# ? for San Diego riders



## megmarc (Oct 7, 2005)

My wife and I will be in SD next week. We are staying in the Gaslamp District and would like to rent bikes and ride out to Mission Beach. Found a store downtown that rents nice road bikes and curious as to if there is a decent route from the area out to the beach. Also considering renting from Performance Bike (on Midway-if they rent bikes) as it is much closer to the beach. Mostly interested in riding up and down the beach but told parking is an issue so would like to just leave from hotel if route out there is reasonable. 

Also any suggestions on bike shops to check out. Very into TT's so would like to find a nice high teck shop in the area. Thanks.


----------



## Sacha (Jul 19, 2007)

megmarc said:


> Also any suggestions on bike shops to check out. Very into TT's so would like to find a nice high teck shop in the area. Thanks.


If you can drive about 1/2 hour north to Encinitas, check out Nytro. They have nice TT bikes.


----------



## megmarc (Oct 7, 2005)

Thanks. I've actually purchased stuff from them on line. Great to know that's where they are.


----------



## stevesbike (Jun 3, 2002)

just for general info, San Diego is a bit unusual in that the city itself (downtown area) isn't really used that much by locals. Most people live up to the north of the city itself (when people say they live in San Diego they often mean the county). The better riding is up north of La Jolla where the coastal highway follows the coast up through a series of coastal towns, Del Mar, Solona Beach, Encinitas to Oceanside at the north end. There are many roads that head inland from these towns to hillier routes.


----------



## Grumpy Pig (May 31, 2006)

Ash, Broadway or Market to Harbor Dr. Go north (right), right on Nimitz Blvd, right on Sunset Cliffs Blvd, left on Mission Bay Dr., right on Mission Blvd. 

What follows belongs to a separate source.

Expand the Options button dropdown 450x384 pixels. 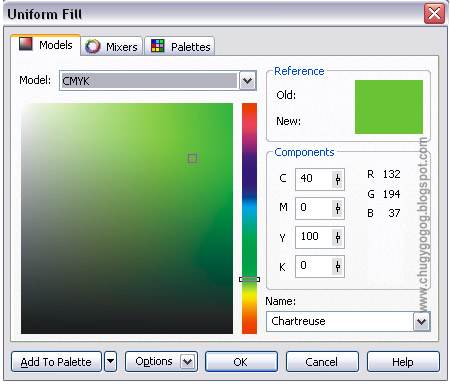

Parking isn't an issue on weekdays this time of the year. 

If I was staying downtown, I'd go to Harbor Dr and take the ferry to Coronado. Coronado's nicer than Mission Beach.


----------



## megmarc (Oct 7, 2005)

Thanks to all, that's a big help.


----------



## rjsd (Nov 11, 2006)

Grumpy Pig said:


> If I was staying downtown, I'd go to Harbor Dr and take the ferry to Coronado. Coronado's nicer than Mission Beach.


That sounds like the better plan.


----------